A truck plowed into a crowded Christmas market in the German capital Berlin on Monday evening, killing 12 people and injuring up to 50 others, police said. Authorities are treating the event as a terrorist attack. A suspect believed to have been driving the truck during the attack has been arrested by the police. Another person, who is believed to have been a passenger in the vehicle, has been killed.
Berlin police said on Twitter on Tuesday that investigators assume that the driver of a truck that ploughed into a crowd at a Berlin Christmas market, killing 12 people and injuring 48 others, did so intentionally.
"Our investigators assume that the truck was deliberately steered into the crowd at the Christmas market at Breitscheidplatz," police said.
The market is situated at the foot of the ruined Kaiser Wilhelm memorial church, which was kept as a bombed-out ruin after WWII.
Germany's justice minister said that federal prosecutors, who handle terrorism cases, are taking over the investigation.
The incident evoked memories of an attack in France in July when Tunisian-born man drove a 19-tonne truck along the beach front, mowing down people who had gathered to watch the fireworks on Bastille Day, killing 86 people. The attack was claimed by ISIS.

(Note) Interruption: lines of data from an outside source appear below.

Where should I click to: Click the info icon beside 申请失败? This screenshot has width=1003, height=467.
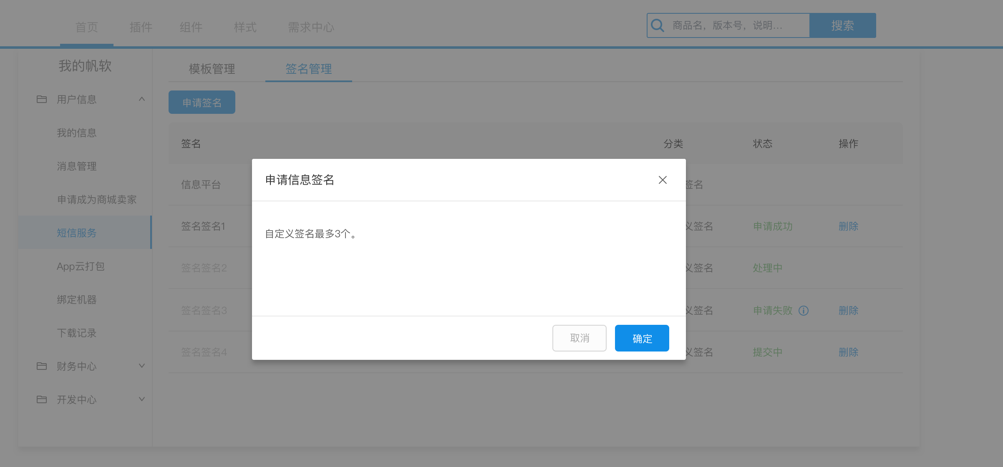click(x=804, y=311)
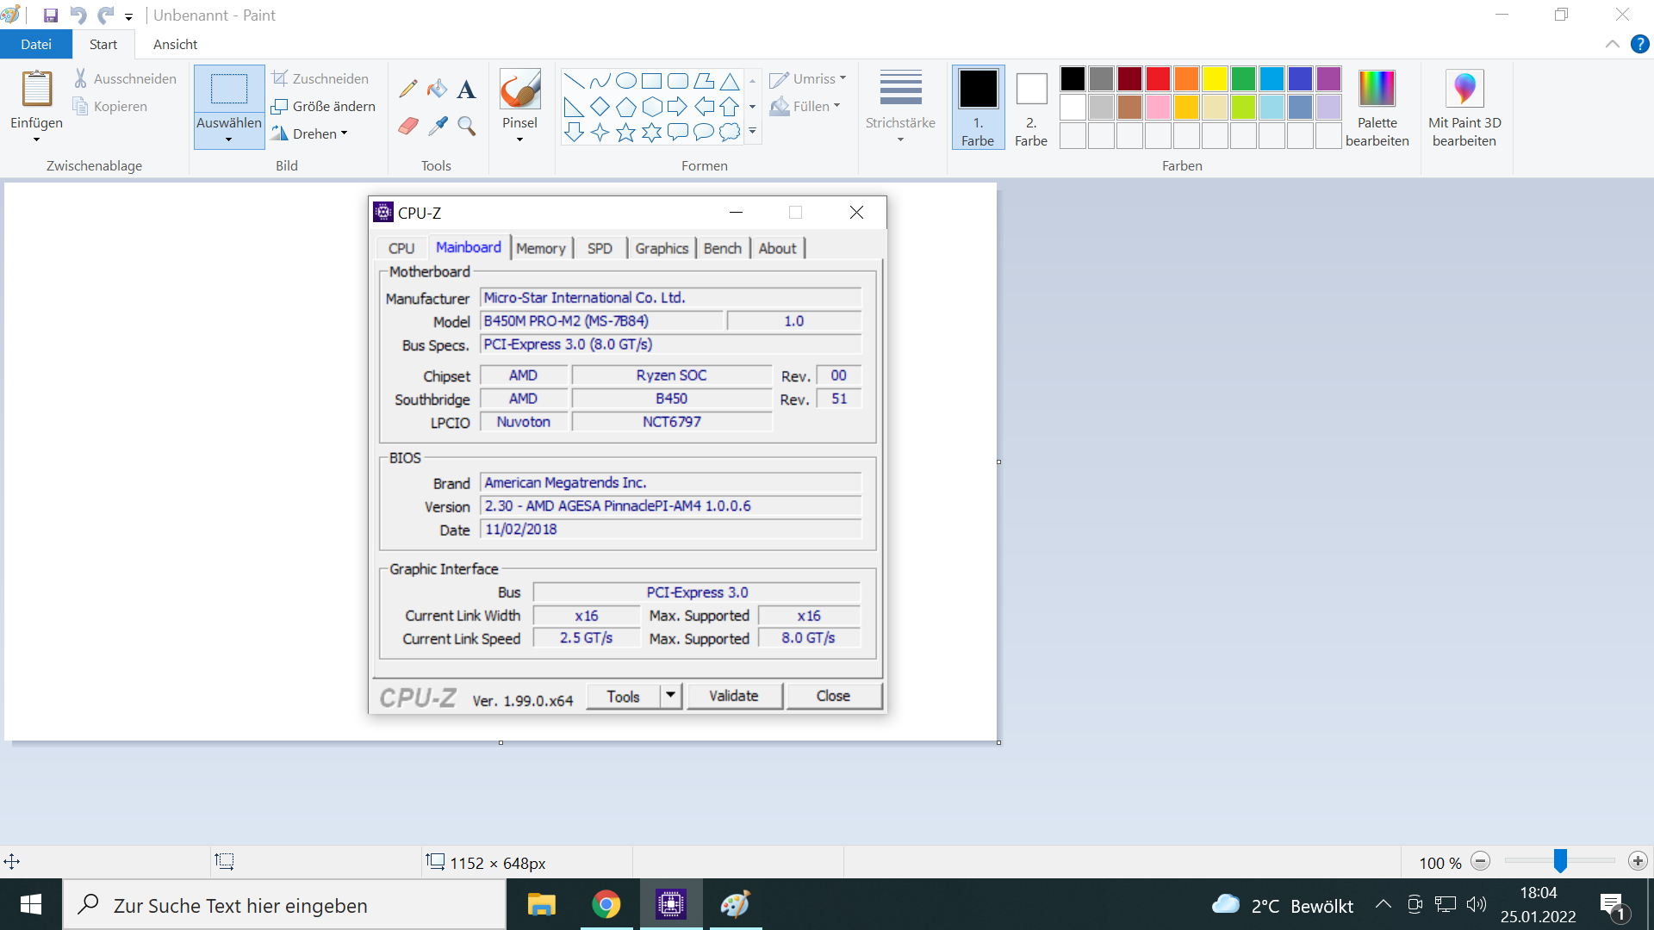This screenshot has width=1654, height=930.
Task: Click the Größe ändern button
Action: point(324,106)
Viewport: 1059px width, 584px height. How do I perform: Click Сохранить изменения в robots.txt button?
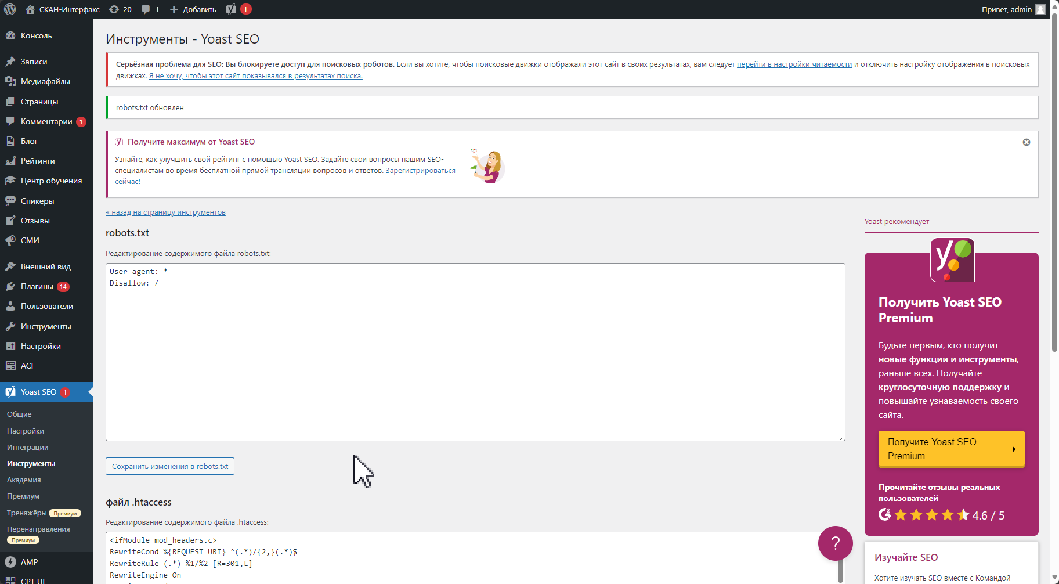170,466
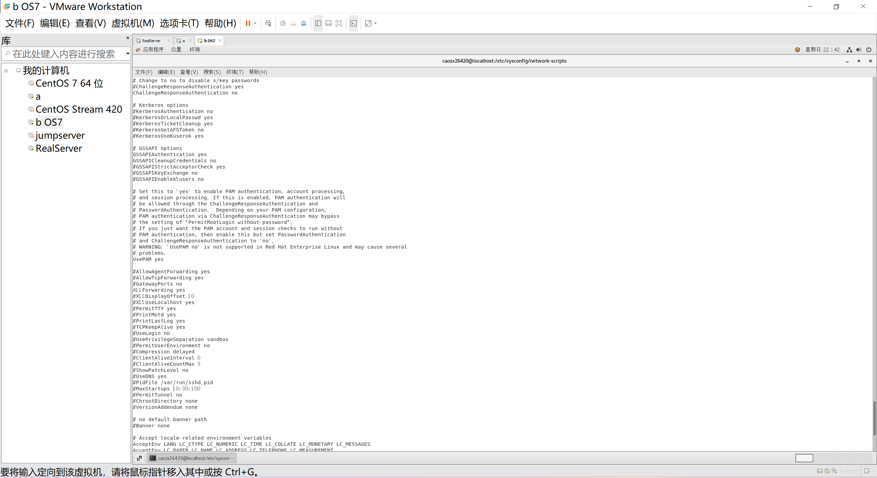
Task: Open the power options dropdown arrow
Action: (x=255, y=23)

The truck careered into the Berlin market at what would have been one of the most crowded times for the Christmas market, when adults and children would be gathering in the traditional cluster of wooden huts that sell food and Christmas goods.

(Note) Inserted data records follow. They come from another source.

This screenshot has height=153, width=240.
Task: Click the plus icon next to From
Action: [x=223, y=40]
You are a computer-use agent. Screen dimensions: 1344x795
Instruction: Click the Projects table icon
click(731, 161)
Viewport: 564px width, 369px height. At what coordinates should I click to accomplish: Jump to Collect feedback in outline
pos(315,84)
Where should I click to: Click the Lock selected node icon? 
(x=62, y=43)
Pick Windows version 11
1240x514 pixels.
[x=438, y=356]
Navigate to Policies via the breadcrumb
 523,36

"I heard a big noise and then I moved on the Christmas market and saw much chaos...many injured people," Jan Hollitzer, deputy editor in chief of Berliner Morgenpost, told CNN. "It was really traumatic."

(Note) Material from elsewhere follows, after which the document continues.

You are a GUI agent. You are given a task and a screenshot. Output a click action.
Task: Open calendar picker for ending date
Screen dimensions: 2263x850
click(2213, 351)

Police cars and ambulances converged quickly on the scene as a huge security operation unfolded. The fate of the driver of the truck was not immediately clear, but Bild newspaper said he was on the run.
Emma Rushton, a tourist visiting Berlin, told CNN the truck seemed to be traveling at about 40 mph (65 Kmh).
Asked how many were injured, she said that as she walked back to her hotel, she saw at at least 10.
Julian Reichelt, editor in chief of Bild Berlin, said that there was currently a massive security operation under way.
"The scene certainly looks like a reminder of what we have seen in Nice," said Reichelt.
In the last few weeks, European sources have warned that ISIS is planning on carrying out terrorist attacks around Christmas, and that open-air markets will be the organization's prime targets. The US has issued similar warnings regarding such markets.
The attack came just hours after the Russian ambassador to Ankara Andrei Karlov was shot in an attack at an art gallery in the Turkish capital.